Pick every line from the data below that contains the string "beside" and copy it.
^^^^^^^^^^^^^^^^
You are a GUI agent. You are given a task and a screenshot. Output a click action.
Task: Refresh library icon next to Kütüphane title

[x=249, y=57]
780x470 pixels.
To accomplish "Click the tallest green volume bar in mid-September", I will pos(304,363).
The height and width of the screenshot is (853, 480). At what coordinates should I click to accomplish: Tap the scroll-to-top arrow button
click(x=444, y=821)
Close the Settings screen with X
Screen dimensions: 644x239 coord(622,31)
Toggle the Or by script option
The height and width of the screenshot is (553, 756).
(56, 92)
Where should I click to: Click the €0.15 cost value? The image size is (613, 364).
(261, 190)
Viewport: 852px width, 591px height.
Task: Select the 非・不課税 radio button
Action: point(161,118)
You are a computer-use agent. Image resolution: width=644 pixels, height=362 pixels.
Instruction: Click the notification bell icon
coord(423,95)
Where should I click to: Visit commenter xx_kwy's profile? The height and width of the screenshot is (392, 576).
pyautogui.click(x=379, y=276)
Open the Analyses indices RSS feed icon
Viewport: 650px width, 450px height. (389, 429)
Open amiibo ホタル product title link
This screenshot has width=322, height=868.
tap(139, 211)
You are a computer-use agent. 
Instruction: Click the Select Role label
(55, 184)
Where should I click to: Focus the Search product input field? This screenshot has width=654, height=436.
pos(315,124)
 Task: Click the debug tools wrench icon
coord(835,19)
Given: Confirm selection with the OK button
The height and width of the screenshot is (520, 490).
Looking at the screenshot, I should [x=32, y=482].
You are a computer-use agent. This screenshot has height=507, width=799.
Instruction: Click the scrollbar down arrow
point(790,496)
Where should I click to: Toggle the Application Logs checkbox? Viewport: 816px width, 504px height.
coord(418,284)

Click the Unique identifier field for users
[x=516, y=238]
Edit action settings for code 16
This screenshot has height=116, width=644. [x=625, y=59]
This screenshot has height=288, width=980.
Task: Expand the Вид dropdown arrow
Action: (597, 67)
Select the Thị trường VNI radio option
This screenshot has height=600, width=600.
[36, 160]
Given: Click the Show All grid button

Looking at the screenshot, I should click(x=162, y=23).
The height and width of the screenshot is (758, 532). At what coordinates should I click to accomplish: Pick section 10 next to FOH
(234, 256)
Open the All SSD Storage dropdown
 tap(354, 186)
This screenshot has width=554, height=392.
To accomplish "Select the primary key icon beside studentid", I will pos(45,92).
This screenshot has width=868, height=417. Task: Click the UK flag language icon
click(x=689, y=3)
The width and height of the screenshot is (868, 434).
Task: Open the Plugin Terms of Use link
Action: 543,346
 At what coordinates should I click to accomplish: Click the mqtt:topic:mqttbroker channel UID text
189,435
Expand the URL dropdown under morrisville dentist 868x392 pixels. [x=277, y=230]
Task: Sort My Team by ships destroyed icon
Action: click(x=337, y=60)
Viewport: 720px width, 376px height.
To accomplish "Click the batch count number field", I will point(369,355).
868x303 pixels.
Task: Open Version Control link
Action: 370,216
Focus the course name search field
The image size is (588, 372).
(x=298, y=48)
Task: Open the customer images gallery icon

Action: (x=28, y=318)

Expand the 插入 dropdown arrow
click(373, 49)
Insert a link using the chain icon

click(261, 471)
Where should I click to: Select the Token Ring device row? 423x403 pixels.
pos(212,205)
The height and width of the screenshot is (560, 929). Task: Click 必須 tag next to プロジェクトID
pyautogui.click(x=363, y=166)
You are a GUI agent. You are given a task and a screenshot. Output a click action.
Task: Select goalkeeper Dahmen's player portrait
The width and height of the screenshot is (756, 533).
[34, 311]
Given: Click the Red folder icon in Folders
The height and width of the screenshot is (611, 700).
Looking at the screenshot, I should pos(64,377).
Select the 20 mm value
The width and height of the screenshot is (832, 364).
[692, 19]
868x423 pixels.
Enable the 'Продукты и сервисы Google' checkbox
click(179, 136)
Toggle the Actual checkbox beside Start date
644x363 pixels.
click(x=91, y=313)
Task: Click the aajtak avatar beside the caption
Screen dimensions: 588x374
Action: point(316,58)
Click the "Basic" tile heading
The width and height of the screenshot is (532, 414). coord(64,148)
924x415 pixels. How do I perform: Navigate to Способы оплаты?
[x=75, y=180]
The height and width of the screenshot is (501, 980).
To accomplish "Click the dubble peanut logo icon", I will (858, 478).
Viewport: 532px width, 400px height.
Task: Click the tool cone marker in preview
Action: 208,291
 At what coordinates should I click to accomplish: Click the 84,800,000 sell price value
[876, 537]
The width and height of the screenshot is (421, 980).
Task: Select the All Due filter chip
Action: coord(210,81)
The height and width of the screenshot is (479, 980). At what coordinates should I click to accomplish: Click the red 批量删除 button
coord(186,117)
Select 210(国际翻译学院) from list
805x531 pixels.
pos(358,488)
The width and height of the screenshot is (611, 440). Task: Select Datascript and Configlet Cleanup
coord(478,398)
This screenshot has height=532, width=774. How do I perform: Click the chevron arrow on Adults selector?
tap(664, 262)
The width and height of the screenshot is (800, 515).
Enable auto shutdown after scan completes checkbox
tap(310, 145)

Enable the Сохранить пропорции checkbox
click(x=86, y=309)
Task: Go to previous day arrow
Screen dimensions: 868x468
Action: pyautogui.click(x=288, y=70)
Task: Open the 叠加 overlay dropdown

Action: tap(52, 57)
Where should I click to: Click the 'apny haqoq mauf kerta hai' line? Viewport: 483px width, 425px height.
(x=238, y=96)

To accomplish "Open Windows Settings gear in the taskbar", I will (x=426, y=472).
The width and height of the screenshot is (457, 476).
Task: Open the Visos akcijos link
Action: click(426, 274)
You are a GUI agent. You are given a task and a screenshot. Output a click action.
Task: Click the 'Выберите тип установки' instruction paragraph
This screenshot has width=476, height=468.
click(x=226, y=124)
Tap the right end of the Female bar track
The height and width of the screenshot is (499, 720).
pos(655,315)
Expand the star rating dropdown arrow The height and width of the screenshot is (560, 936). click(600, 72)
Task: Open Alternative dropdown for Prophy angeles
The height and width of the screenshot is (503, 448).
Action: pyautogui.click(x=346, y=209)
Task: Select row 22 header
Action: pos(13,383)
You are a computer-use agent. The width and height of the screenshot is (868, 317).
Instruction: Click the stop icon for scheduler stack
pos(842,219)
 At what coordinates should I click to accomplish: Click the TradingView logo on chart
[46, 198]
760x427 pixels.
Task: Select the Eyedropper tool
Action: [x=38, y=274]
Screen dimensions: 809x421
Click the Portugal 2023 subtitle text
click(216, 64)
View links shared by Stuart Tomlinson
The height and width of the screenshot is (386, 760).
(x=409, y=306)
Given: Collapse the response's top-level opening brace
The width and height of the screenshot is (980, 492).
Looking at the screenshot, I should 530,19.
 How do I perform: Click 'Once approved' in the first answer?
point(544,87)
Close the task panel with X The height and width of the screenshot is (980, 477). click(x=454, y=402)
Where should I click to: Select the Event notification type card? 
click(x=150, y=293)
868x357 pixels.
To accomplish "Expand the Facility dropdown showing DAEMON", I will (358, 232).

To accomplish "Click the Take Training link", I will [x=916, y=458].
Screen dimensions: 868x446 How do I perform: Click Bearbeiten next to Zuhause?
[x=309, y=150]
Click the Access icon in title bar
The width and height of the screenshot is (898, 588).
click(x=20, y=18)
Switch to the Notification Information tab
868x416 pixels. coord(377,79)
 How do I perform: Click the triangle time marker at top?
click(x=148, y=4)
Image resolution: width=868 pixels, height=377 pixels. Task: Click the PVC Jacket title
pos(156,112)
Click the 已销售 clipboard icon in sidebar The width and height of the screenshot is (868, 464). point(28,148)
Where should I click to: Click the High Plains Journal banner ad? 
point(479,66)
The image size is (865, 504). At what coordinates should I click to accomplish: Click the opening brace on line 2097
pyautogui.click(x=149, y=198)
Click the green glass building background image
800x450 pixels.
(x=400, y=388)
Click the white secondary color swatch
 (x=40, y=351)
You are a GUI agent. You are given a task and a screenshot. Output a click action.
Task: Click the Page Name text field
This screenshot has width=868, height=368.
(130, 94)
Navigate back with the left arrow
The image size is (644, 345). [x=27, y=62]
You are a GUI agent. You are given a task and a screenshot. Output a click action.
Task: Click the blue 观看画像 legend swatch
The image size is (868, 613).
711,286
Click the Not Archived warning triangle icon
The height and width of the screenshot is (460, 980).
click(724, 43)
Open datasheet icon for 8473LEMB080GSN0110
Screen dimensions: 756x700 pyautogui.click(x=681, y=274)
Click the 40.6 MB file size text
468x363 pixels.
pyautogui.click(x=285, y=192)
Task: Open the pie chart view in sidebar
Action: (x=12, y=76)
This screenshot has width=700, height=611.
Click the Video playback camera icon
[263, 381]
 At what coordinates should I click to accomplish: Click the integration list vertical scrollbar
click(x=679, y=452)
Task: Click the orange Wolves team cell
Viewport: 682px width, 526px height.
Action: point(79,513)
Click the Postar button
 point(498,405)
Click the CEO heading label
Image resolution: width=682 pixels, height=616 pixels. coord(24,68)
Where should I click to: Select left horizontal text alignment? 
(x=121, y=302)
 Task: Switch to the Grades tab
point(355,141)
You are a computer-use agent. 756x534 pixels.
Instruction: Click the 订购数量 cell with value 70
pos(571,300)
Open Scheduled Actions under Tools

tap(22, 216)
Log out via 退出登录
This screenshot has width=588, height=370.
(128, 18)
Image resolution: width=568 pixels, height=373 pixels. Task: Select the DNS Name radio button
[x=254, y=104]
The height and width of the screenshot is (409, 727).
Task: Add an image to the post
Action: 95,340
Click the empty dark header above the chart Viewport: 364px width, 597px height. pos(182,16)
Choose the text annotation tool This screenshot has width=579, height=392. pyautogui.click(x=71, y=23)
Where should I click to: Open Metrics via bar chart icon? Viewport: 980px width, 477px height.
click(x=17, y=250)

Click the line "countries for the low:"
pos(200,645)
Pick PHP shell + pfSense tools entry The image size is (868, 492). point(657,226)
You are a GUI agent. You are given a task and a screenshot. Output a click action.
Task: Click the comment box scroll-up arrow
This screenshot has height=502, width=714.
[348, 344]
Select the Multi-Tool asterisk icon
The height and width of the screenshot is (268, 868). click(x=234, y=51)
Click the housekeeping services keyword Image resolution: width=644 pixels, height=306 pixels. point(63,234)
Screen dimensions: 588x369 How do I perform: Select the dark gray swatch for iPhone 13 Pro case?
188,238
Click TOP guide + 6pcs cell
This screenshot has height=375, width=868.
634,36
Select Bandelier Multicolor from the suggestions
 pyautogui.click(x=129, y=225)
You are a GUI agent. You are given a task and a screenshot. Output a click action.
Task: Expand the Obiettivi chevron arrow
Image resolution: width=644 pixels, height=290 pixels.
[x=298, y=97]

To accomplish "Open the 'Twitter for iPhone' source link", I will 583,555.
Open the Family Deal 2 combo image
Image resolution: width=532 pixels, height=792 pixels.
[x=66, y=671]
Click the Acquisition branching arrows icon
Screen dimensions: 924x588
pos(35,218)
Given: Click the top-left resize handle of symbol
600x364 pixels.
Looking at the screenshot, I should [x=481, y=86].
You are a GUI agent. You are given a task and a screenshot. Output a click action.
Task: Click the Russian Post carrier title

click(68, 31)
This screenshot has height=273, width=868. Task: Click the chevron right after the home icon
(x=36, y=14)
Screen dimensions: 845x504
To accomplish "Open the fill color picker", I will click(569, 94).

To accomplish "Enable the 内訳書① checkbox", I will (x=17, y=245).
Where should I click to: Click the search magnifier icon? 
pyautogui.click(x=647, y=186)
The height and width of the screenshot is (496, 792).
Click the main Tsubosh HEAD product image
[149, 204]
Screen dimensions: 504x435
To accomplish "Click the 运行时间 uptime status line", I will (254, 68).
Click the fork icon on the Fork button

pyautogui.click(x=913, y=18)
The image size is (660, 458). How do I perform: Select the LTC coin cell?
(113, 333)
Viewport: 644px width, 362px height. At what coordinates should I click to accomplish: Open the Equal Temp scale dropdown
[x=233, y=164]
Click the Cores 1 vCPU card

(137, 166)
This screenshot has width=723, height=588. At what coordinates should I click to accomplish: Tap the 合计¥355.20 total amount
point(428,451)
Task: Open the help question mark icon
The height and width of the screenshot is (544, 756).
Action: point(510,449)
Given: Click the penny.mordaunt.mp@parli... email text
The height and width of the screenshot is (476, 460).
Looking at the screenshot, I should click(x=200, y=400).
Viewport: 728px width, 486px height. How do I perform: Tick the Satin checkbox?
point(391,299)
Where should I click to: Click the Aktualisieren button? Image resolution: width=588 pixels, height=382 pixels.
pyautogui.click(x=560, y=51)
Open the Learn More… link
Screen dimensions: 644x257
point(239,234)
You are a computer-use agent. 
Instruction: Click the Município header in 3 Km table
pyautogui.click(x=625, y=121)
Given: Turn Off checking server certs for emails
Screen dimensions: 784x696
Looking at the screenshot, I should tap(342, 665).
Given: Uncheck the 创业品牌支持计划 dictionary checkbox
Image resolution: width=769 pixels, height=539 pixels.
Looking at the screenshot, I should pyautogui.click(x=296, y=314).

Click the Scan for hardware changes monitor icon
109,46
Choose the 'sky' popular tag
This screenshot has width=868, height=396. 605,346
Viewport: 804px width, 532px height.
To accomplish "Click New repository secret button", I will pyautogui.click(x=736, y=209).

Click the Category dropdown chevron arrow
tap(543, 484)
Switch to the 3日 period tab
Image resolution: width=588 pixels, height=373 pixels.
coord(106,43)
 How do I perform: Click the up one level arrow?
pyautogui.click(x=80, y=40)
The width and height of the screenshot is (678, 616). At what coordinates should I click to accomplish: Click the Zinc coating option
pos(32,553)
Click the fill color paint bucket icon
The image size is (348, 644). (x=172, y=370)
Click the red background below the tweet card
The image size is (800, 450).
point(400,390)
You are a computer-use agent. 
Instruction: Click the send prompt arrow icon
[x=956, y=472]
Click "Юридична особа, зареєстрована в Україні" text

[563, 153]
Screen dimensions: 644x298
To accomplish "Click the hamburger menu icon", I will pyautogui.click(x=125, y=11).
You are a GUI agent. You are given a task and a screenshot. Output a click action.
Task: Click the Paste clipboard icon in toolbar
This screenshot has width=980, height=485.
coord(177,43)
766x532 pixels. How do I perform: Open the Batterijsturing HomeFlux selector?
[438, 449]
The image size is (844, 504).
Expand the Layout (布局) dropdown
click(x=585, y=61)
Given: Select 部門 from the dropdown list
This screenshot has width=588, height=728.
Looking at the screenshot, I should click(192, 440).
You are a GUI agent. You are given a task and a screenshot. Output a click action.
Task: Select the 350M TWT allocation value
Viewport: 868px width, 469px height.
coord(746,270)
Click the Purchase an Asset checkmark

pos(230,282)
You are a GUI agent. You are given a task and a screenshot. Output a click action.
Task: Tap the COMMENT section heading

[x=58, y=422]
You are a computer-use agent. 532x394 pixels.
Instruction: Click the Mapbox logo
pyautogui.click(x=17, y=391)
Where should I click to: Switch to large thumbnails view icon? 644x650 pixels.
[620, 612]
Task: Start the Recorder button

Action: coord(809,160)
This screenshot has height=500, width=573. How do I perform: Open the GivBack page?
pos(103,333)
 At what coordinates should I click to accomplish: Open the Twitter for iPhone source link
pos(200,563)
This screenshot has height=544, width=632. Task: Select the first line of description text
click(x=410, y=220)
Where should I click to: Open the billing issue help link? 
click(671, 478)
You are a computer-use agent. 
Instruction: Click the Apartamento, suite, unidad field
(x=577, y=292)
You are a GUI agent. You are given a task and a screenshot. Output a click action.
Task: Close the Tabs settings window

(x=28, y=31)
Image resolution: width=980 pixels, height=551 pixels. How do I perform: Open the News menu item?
^^^^^^^^^^^^^^^^
• _Problem solution_
To accomplish "Select the primary key icon beside studentid", I will pos(45,92).
Toggle the Actual checkbox beside Start date
Task: Click the aajtak avatar beside the caption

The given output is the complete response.